Write the portion of the data below that opens with the line containing "Where should I click to: Select the Numer" and closes with the line containing "pos(179,17)" as a JSON list of strings, one string per line, leaving out any blank lines.

GIVEN RECORDS:
>>>>
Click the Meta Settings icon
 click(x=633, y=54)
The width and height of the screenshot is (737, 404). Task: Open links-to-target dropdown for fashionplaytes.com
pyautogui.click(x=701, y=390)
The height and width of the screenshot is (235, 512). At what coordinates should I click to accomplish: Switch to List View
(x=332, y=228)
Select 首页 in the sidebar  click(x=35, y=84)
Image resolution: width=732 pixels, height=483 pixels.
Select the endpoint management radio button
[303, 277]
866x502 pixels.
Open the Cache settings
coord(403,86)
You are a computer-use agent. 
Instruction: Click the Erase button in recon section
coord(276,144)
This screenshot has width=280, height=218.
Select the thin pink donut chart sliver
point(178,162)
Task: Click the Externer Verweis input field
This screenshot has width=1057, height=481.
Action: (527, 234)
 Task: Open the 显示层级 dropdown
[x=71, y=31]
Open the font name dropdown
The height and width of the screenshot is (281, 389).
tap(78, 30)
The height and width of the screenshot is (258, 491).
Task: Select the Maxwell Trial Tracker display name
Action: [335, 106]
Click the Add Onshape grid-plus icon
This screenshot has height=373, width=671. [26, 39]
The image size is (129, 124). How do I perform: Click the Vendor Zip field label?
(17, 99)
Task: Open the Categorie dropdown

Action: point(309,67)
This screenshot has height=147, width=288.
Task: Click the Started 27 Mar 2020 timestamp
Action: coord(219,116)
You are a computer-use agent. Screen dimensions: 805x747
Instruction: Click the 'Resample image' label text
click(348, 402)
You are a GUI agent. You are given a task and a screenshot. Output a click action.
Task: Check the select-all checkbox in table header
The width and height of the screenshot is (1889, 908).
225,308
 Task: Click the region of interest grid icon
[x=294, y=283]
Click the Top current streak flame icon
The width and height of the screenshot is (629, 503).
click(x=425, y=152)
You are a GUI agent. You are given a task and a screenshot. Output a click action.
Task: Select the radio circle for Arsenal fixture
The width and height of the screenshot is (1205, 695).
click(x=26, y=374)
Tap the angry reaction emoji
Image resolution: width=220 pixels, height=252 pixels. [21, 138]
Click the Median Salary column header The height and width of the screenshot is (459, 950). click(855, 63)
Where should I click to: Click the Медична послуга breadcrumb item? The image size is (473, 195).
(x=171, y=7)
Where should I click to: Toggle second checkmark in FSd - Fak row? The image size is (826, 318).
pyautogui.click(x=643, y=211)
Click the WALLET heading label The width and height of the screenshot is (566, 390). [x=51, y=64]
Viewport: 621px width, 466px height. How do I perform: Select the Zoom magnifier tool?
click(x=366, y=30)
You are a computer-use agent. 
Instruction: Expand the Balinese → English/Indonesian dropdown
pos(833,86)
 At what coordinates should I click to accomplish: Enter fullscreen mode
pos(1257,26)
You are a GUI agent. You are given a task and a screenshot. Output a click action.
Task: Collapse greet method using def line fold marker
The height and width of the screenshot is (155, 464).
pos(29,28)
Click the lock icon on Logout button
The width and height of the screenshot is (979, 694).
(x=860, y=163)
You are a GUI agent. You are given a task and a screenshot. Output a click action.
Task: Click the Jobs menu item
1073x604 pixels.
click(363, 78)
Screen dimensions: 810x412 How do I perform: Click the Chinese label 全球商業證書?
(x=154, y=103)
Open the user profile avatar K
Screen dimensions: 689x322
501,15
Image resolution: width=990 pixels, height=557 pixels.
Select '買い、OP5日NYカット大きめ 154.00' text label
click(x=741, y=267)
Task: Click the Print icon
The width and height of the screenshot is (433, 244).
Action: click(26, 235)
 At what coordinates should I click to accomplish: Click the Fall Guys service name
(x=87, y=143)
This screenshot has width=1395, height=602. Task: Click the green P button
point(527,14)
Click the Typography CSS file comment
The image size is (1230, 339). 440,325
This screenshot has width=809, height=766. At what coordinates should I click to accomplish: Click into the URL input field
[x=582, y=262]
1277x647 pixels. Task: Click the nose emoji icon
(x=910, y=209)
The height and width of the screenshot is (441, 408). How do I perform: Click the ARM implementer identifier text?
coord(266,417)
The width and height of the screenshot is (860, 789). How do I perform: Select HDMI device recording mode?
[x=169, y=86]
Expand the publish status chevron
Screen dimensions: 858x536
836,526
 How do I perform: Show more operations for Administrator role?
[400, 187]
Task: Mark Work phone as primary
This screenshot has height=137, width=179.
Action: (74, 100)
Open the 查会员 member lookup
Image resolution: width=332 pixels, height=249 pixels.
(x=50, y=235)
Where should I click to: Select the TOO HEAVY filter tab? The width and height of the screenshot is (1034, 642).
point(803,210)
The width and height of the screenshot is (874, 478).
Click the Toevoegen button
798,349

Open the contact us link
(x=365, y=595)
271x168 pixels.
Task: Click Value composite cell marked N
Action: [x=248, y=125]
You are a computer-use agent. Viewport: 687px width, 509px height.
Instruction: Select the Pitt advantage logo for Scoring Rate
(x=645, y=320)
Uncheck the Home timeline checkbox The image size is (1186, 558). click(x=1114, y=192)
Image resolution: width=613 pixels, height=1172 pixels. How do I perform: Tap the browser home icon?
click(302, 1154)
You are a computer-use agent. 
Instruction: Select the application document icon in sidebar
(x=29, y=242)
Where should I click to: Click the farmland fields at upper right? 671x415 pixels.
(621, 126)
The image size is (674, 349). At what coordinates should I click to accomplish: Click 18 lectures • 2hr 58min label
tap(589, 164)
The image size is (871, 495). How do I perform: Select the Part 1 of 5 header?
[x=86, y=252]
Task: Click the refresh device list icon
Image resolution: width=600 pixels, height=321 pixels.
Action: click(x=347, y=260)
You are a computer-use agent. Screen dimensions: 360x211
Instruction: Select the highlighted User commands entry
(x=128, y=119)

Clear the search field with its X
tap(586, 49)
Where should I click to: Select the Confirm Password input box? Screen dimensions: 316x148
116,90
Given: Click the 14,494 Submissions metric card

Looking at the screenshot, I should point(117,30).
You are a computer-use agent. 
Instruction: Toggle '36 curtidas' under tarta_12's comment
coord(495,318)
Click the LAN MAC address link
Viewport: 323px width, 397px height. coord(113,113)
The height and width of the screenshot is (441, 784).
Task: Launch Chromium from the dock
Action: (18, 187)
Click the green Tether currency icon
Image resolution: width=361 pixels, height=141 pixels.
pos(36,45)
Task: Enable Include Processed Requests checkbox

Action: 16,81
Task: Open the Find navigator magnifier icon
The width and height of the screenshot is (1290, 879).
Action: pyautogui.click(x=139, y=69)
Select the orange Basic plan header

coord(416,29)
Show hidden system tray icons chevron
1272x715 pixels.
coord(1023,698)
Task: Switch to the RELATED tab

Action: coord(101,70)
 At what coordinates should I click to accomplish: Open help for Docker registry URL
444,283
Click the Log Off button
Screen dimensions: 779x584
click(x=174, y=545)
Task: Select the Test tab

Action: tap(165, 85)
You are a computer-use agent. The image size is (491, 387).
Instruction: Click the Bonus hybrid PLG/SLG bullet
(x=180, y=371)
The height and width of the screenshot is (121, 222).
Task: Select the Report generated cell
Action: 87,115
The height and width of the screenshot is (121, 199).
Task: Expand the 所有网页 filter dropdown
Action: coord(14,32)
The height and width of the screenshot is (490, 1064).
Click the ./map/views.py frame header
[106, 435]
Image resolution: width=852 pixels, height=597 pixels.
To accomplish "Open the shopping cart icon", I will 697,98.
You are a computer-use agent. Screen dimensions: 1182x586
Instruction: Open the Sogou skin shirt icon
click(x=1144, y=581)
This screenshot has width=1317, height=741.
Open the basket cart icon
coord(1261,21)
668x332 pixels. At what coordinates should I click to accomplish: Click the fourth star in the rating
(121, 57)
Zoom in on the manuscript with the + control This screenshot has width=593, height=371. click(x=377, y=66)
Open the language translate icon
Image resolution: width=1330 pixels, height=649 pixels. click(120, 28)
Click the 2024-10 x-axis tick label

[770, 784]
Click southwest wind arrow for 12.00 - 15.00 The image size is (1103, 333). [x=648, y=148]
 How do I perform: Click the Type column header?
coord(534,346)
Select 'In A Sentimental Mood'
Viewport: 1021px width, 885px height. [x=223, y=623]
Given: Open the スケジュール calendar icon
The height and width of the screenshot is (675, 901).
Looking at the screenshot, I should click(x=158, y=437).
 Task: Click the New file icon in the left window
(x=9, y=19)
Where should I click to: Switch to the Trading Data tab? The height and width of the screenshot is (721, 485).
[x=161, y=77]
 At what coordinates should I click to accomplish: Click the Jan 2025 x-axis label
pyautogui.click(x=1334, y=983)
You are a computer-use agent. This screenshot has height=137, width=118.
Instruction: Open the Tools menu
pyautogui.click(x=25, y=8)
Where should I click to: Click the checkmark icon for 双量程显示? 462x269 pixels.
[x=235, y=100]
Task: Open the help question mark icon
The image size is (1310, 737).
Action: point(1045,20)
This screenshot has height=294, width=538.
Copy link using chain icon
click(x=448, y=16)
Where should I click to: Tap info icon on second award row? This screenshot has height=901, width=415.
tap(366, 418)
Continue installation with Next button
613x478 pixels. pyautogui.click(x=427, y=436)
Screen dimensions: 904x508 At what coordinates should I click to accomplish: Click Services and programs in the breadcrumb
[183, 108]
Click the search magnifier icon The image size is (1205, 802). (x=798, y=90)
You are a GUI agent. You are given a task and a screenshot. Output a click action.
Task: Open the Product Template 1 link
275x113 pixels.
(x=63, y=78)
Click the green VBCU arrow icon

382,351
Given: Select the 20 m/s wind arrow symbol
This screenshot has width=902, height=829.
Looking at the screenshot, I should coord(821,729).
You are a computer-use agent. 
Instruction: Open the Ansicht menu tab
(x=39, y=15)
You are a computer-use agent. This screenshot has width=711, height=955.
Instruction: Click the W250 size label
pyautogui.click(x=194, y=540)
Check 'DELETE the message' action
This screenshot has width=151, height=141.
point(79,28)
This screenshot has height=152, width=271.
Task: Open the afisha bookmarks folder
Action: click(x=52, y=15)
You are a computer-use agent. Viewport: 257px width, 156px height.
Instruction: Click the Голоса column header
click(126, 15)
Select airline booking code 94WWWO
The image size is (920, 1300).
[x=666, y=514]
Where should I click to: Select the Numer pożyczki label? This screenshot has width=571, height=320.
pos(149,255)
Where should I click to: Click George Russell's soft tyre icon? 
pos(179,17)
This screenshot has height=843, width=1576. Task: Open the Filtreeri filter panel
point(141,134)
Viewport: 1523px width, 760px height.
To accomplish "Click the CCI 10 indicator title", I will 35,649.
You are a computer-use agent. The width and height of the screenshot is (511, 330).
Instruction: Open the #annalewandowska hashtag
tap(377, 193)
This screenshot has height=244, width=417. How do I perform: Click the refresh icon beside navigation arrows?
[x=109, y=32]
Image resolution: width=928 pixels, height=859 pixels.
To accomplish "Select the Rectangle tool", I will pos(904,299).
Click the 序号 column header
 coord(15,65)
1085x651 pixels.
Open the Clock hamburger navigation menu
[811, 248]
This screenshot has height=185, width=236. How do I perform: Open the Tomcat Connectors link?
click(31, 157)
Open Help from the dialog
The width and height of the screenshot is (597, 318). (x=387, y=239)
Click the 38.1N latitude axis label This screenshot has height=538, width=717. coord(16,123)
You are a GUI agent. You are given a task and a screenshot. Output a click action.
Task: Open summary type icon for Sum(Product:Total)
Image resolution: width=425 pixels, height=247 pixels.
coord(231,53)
<<<<
SOLUTION:
[
  "Where should I click to: Select the Numer pożyczki label? This screenshot has width=571, height=320.",
  "pos(149,255)",
  "Where should I click to: Click George Russell's soft tyre icon? ",
  "pos(179,17)"
]